AI Wont Save Your Company: Human Creativity Will
Nir Bashan for Forbes Magazine
In my work with different groups across the country, I uncover a commonality found in almost in every one I work with. No matter what industry. From the manufacturing industry to the financial services industry, the same sentiment comes up often when people at work are stuck. And that sentiment is often some variation of this:We need better technology. And we need AI.
But what we are really looking for is not about more tech, or even AI. What we are really looking for are more solutions to issues we are facing at work. Technology is not a substitute for human ingenuity and the pursuit of solutions, but it can often masquerade as such. Tempting us to shore only to snag us on an unseen reef.
Here are three ways that can truly help you and your organization forever shift the balance away from a tech dependency and onto a solution mindset. No matter what the flavor of the moment is in the technology world.
Call Out The Hype
The technology sector is literally in love with themselves. With a Public Relations system that was once reserved for Hollywood’s long gone glitz and glam, the tech industry has taken up the void left by Hollywood of the most self-congratulatory industry on earth.
They think that their tech is so good, so important and so amazing that it can cure all of humanities issues in one fell swoop. Remember blockchain? Or even IOT, The Internet of Things? That was supposed to bring on a foundational shift that would forever change our lives. Our toaster oven was going to be connected to the internet! And somehow that would make it “smart” according to the ceaseless PR machine. But what happened turned out to be more hype than fact. I’m sure there are folks out there who love that their toaster has an app, but most of us still burn our toast the old fashioned way: by turning the knob too steep.
So next time a vendor is demonstrating that latest software that they are telling you that you must have or you are being pitched on an AI implementation that will change work forever, call out the hype. Ask for details. Ask for how things actually work rather than getting caught up in the frenzy of adding the letters “AI” to anything and everything without substance. Calling out the hype and not falling into the trap of blindly following what everyone else is doing can be an amazing boost to creativity and innovation, not that software that promises to automate your thinking for you.
AI’s Overpromise
You guessed it: the AI revolution just well may be overhyped.
A recent study has shown that most employees think that AI has over promised on its potential. Much talk about the Fourth Industrial Revolution leaves little room but to assume that AI is yet another bubble. And according to Harvard’s Ash Center for Democratic Governance and Innovation, this hype is not easy to reverse.
There will be generations of folks who believe that the AI systems are ripe for offloading creativity and innovation to, and that the AI will take care of that for us. But there is nothing that can be further from the truth. And the damage is real.CEO: C-suite news, analysis, and advice for top decision makers right to your inbox.

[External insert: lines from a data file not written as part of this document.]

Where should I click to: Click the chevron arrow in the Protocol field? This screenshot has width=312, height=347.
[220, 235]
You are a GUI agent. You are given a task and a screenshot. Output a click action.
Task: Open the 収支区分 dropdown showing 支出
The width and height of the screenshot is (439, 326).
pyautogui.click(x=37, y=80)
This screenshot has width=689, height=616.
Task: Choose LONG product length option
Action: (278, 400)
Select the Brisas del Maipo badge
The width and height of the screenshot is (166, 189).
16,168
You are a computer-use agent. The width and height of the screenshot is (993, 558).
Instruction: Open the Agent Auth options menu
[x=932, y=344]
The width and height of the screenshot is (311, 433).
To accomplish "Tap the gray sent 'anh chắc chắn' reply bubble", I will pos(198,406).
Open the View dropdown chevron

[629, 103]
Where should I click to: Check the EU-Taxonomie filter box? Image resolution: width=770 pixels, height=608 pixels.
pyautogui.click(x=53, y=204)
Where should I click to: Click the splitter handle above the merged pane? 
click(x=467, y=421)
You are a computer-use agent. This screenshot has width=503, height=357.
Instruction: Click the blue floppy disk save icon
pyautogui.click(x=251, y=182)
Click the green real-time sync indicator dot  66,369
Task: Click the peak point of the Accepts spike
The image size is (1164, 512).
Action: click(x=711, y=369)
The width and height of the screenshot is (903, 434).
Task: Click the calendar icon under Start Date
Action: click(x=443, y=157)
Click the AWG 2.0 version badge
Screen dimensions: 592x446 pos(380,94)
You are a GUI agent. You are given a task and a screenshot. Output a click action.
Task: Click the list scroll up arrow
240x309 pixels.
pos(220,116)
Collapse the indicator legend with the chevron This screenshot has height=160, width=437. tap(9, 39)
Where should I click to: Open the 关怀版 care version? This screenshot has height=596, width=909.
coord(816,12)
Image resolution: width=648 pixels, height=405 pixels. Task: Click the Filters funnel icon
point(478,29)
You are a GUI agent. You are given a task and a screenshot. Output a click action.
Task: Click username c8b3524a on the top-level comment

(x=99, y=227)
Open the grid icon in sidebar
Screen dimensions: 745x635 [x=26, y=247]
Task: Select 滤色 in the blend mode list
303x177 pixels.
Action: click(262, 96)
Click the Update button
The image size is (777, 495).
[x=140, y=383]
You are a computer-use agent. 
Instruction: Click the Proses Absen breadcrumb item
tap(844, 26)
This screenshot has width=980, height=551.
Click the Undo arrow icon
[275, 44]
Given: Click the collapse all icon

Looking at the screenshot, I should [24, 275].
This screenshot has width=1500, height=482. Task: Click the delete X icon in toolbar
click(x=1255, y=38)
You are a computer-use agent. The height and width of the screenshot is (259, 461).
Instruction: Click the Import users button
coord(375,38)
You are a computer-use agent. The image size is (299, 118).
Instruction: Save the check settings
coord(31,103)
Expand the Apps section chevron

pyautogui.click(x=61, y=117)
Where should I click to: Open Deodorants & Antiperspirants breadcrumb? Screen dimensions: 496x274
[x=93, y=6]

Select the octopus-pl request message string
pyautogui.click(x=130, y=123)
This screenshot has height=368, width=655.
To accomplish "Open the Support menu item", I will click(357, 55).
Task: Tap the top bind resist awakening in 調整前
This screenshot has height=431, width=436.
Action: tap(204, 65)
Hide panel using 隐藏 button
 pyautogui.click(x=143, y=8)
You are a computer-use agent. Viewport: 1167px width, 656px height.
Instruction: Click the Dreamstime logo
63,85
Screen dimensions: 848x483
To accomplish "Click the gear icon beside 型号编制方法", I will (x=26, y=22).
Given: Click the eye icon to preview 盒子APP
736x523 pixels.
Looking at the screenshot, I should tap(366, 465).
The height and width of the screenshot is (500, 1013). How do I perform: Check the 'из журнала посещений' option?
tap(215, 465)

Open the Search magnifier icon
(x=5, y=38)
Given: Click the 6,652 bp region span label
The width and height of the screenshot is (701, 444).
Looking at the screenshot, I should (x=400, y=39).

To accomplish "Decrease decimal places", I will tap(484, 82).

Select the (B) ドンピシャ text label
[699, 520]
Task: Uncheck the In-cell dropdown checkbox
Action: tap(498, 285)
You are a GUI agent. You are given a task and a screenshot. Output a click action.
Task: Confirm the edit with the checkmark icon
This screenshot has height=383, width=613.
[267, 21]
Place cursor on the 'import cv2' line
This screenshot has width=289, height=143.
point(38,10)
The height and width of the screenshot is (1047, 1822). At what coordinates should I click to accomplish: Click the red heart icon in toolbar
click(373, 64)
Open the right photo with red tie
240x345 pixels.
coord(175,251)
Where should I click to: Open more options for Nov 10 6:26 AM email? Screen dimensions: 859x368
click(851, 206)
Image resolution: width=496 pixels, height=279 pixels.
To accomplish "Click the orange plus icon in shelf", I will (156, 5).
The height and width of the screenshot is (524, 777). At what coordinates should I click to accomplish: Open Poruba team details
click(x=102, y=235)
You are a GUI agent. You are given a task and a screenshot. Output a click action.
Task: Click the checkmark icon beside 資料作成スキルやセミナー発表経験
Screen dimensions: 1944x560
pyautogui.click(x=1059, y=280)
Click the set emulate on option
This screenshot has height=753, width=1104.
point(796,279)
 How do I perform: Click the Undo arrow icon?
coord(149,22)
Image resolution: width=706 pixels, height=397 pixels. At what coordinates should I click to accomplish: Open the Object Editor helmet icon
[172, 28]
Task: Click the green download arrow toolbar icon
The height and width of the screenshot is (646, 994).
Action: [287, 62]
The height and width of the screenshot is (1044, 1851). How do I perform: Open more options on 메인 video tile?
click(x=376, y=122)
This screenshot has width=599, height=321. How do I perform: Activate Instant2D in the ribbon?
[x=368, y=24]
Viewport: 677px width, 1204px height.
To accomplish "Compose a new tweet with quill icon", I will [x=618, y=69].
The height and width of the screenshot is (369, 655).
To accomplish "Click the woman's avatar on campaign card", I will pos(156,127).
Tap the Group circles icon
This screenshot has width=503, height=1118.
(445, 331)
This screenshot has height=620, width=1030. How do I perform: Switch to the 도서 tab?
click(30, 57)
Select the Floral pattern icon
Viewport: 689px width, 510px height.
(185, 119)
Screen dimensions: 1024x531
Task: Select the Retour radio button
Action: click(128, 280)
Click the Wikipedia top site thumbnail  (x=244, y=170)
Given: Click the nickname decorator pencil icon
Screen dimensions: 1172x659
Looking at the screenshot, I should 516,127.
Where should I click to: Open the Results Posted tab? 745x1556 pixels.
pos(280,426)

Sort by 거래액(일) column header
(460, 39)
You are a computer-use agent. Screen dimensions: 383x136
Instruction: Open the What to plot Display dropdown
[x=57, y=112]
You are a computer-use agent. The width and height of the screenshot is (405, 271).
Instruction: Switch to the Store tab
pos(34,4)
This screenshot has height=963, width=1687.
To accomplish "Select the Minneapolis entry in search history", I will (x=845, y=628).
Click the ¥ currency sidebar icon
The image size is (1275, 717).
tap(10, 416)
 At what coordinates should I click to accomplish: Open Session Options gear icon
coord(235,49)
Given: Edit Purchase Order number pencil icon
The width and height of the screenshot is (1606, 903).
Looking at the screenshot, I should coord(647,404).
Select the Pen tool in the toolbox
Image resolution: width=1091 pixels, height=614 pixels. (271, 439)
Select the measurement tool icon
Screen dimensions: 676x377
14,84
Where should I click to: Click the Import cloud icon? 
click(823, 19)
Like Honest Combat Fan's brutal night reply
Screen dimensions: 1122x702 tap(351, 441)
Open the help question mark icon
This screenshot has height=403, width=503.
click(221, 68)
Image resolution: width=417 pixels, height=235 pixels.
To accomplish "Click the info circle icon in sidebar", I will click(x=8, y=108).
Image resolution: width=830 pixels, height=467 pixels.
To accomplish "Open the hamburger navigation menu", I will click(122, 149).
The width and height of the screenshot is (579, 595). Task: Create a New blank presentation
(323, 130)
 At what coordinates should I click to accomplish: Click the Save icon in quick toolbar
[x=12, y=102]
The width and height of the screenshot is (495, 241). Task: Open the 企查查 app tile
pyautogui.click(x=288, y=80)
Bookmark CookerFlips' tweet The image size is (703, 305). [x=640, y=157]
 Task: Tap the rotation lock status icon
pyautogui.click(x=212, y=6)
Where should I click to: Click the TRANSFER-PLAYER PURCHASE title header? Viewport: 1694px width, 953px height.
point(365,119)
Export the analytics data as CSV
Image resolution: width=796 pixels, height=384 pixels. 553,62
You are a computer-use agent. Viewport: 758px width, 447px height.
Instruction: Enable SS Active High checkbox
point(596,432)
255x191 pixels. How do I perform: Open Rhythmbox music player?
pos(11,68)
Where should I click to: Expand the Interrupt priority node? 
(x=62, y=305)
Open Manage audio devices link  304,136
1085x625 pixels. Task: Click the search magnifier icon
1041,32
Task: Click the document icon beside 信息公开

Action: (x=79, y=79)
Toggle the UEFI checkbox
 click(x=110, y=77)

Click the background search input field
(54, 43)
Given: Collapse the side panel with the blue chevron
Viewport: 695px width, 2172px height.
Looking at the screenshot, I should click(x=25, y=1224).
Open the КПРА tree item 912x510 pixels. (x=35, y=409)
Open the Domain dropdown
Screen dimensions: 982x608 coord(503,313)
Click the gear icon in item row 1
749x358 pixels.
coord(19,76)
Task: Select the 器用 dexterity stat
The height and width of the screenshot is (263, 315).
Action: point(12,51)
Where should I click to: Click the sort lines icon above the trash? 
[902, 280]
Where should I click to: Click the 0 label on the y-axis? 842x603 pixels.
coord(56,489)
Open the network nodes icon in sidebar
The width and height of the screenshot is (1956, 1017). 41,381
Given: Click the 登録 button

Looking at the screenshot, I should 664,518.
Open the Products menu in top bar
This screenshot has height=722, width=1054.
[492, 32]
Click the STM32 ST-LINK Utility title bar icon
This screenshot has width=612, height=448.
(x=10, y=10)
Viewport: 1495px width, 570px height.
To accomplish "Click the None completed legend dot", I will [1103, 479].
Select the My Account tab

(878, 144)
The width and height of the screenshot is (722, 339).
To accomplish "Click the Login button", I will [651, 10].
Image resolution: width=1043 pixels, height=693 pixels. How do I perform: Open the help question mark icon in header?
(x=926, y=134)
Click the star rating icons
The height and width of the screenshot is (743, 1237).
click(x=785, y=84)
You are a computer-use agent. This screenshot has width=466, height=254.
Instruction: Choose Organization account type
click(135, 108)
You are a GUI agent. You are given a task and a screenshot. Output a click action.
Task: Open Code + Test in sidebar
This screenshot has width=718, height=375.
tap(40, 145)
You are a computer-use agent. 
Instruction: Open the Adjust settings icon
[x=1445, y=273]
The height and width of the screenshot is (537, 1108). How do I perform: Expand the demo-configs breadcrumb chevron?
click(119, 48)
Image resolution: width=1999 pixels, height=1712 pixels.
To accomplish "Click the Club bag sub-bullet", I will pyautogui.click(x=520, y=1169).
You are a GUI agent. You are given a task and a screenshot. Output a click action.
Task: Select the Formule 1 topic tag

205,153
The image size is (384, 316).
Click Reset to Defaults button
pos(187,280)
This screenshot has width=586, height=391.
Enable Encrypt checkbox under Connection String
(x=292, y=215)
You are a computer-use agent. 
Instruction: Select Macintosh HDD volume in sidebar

We need to rely on ourselves and create habits to nurture an environment where creativity and innovation can take hold. And often that means shutting down the phones, tech, AI and laptops and engaging hands-on in our business or with our customers.
One thing that anyone can do today to overcome AI’s overpromise of salvation is to do things in person again. While I know that you are triple booked Monday to Friday, taking the time to actually do things in person yield results that are the cornerstone of creativity and innovation. It is when we meet our staff, customers, co-workers and vendors face to face, we are able to overcome challenges, come up with creative solutions, close sales, build relationships and overcome adversity. And it turns out that the science backs this. So a bit more in-person time can yield such great returns if we only steer away from AI’s overpromise and do things in person again.
The Myth of Doing More
Some of the most recent studies on AI at work have shown that the advent of AI has lengthened the work day, instead of shortened it. The study found that AI “intensified” work, often with workers feeling that their workload has grown and are now stressed out from both existing things that they have to deal with plus newfound AI based tasks on top. In short, there is a myth that AI will allow us to do more, and it is propagated by the PR machine of the tech world to serve its own self interests.
The myth of AI helping us do more reminds me of the rush a few years ago to worship at the alter of multitasking. We saw many people rush to defend how multitasking can allow us to do more with less time, but that overlooked the inconvenient truth: Multitasking does not work. It often creates fragmented and uncompleted work that appear on the outside as impressive but is hopelessly incomplete. AI promises that same degree of multitasking to excel but may not allow us to complete tasks to any degree of quality.
To counter this myth of doing more, do better instead. Take on less work but complete it more meaningfully. Doing less, but doing it better, far outweighs the mess of doing more but not completing what you have started. Decrease the quantity of your work in order to improve the quality of your work. AI promises to do both, but we must balance accomplishments of tasks with the quantity of tasks in order to excel at work.
Technology can only get us so far. At best, technology is a tool that we can use to implement our own ideas and thoughts for better solutions. Yet we end up falling in love with the promise of technology to make our lives so much easier. And in some cases, technology does make things easier, but we must remember to use it is a tool, one of many available to us, to get where we need to go. It is not the tool itself, but how we use it that makes all the difference.